What this project deliberately does not model: real-time scheduling, interrupt-driven concurrency, hardware register-level drivers, and certified toolchains. Those concerns would enter when moving from deterministic SIL simulation to real-time embedded deployment.
Design constraints are explicit: deterministic execution (no threads, no wall-clock dependencies, no randomness), no global mutable state in the simulator logic (data crosses boundaries through explicit interfaces), fixed-capacity buffers with bounded loops, and a CI-before-merge policy where correctness signals are gated by automation rather than manual inspection. Static analysis and MISRA checks are treated as build-time constraints.
Deterministic replay turns debugging into diffing by bytes and ticks, rather than hoping to reproduce timing. Layer boundaries are easiest to preserve when CI treats violations as failures, not warnings. Persistence windows behave like debouncing and must be validated at boundary conditions such as recovery resets and off-by-one ticks. Treating JSON as a contract creates a stable interface between deterministic validation and downstream tooling, including CI gates and visualization.
The FRAME CORRUPT directive injects a bad checksum, which the HAL rejects just like a real bus error. New scenarios can be added without changing any source code.
The simulator itself is a command-line tool that outputs JSON. That is great for CI pipelines and automated gating, but not very helpful when you want to understand why a scenario triggered a shutdown at tick 14 or see how oil pressure drifted over time. The visualizer exists to make that kind of analysis quick and intuitive.
It is a separate Raylib program that reads the JSON output file and plays it back as an animated dashboard. It shows RPM, temperature, and oil pressure as real-time line graphs with threshold overlays drawn at the calibrated limits. The current engine mode (INIT, STARTING, RUNNING, WARNING, SHUTDOWN) is displayed alongside the graphs so you can see exactly which tick caused a state transition. A scrubbable tick slider lets you step forward and backward through the scenario. You can switch between multiple scenarios and see cumulative pass/fail statistics.

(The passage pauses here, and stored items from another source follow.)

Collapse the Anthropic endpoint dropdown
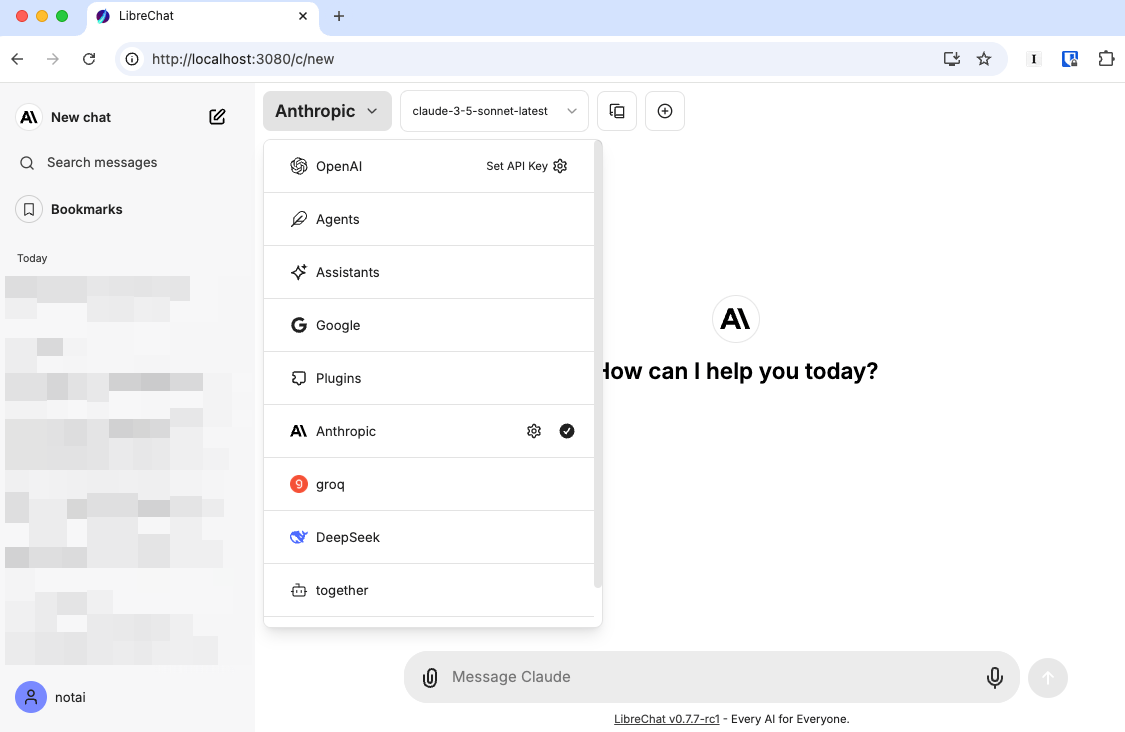This screenshot has width=1125, height=732. pos(327,111)
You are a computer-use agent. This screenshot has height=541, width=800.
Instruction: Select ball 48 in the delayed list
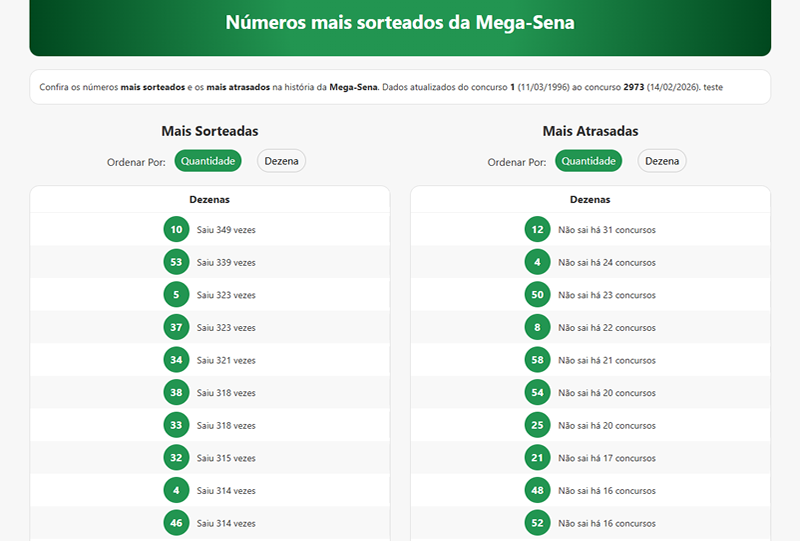point(537,490)
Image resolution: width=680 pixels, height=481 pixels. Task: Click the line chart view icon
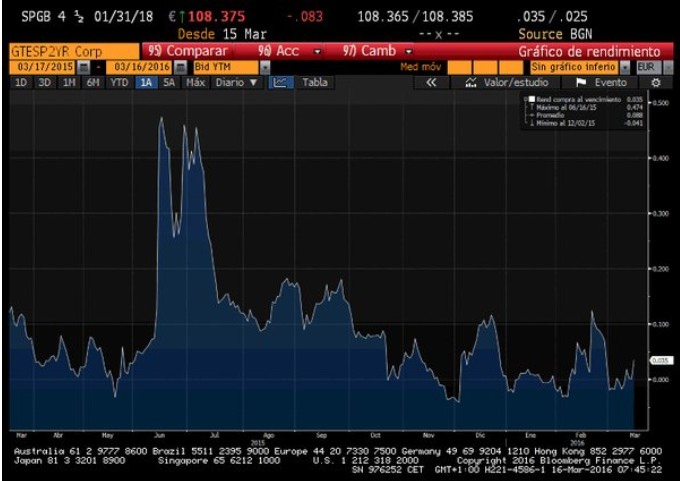280,83

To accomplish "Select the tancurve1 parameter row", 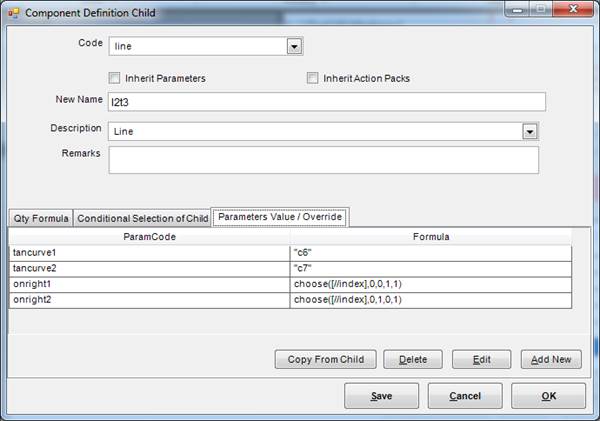I will (x=149, y=254).
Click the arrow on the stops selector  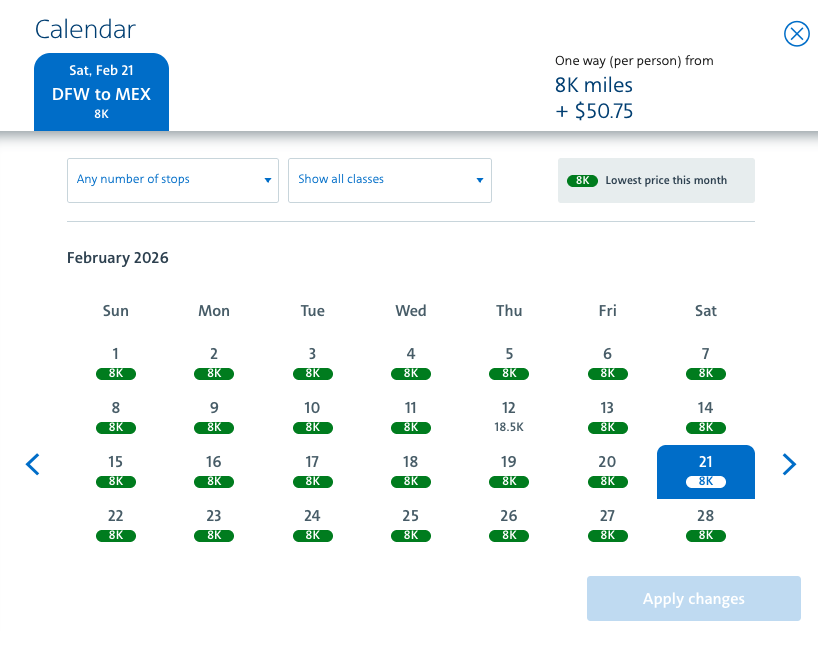point(268,180)

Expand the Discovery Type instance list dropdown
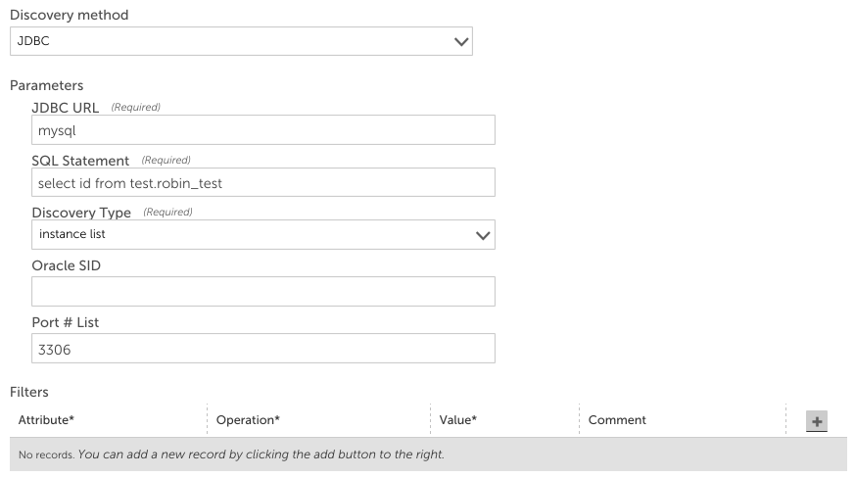click(263, 235)
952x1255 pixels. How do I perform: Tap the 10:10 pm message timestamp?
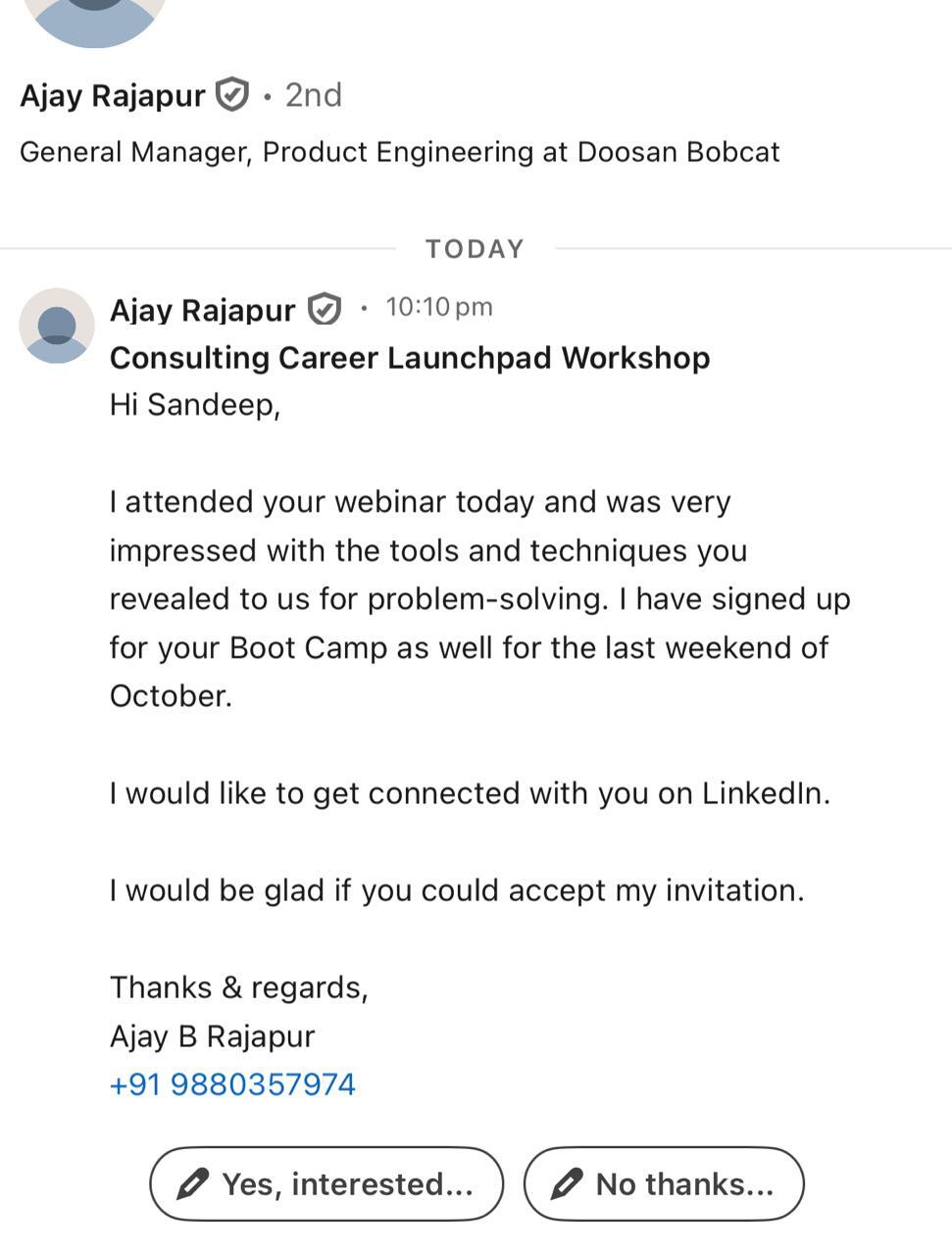pyautogui.click(x=438, y=307)
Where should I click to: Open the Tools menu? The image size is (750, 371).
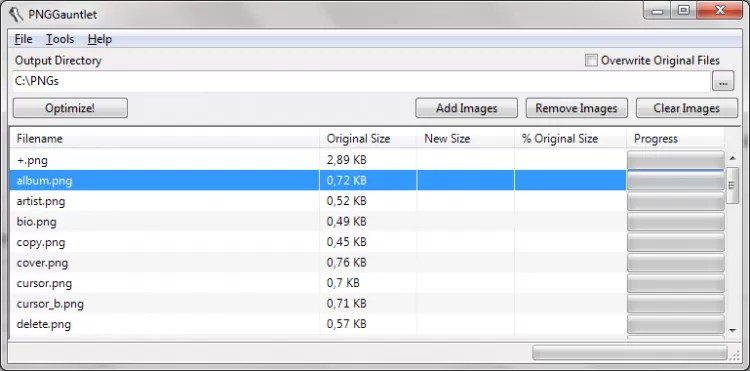pos(60,39)
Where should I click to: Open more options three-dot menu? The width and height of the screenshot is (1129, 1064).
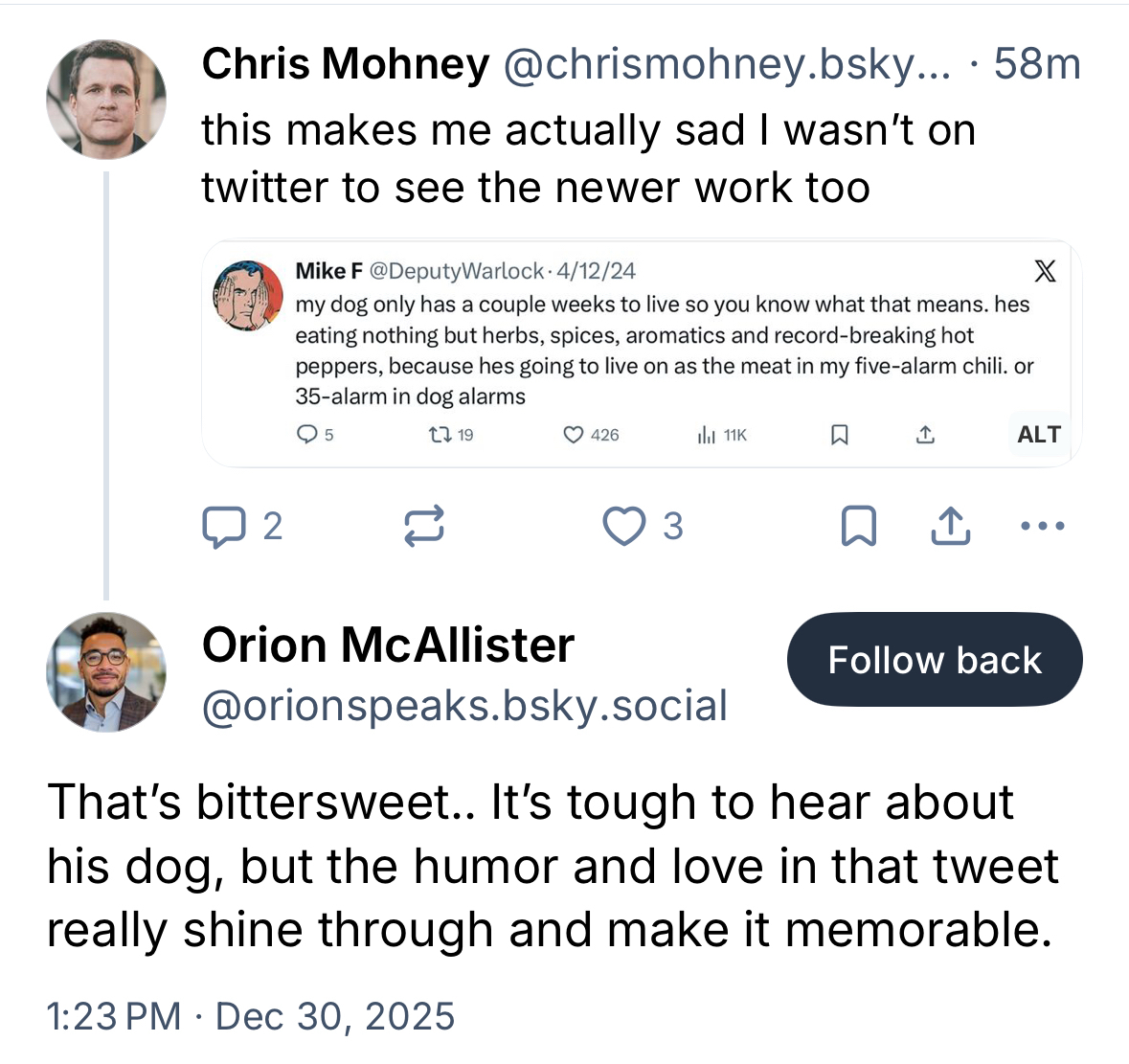pyautogui.click(x=1043, y=526)
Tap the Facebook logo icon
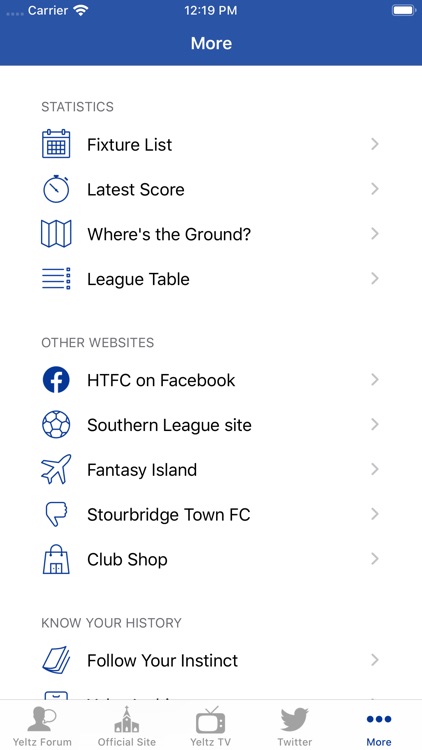Viewport: 422px width, 750px height. pos(56,380)
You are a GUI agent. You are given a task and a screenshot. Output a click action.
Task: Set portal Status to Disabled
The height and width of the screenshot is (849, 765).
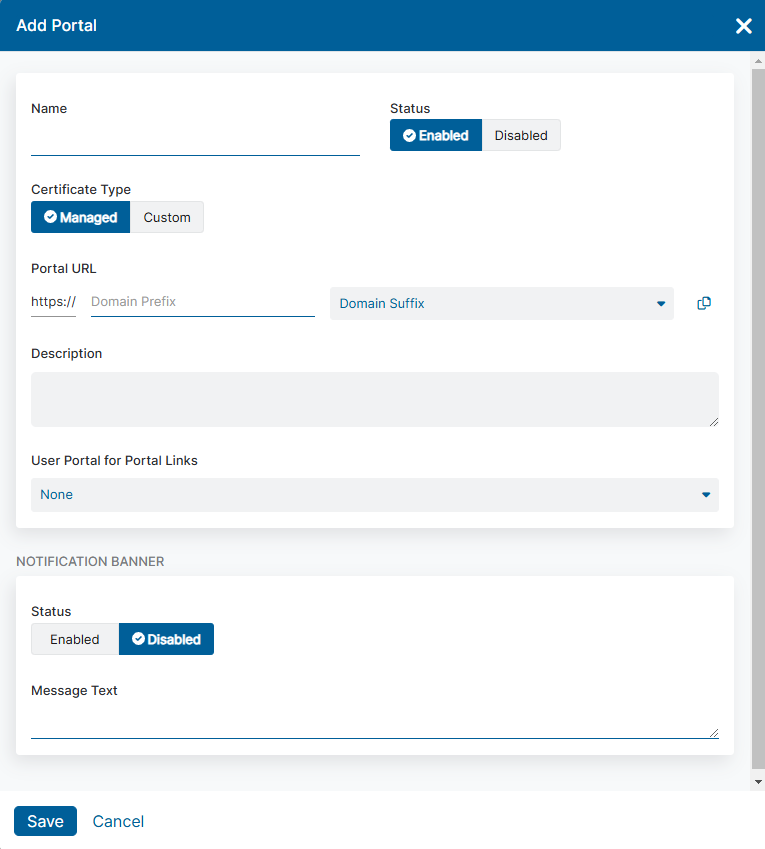pos(521,136)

The visualizer is strictly read-only. It cannot call simulator functions or modify simulation state. This separation is intentional: the deterministic core must never be influenced by rendering code, so the two programs communicate only through the JSON file on disk.
Raylib visualization program showing line graphs of RPM, temperature, and oil pressure with threshold overlays, engine mode display, and tick slider.Raylib visualization DOS theme.Raylib visualization Onyx theme.Raylib visualization Gruvbox theme.Raylib visualization Light theme
The outcome is a deterministic, tick-stepped simulator that produces repeatable validation artifacts suitable for CI gating, with an explicit separation between deterministic simulation and read-only visualization. Validation evidence is measurable and automated through tests, scenarios, coverage, schema and contract checks, determinism replay, sanitizers, and Valgrind.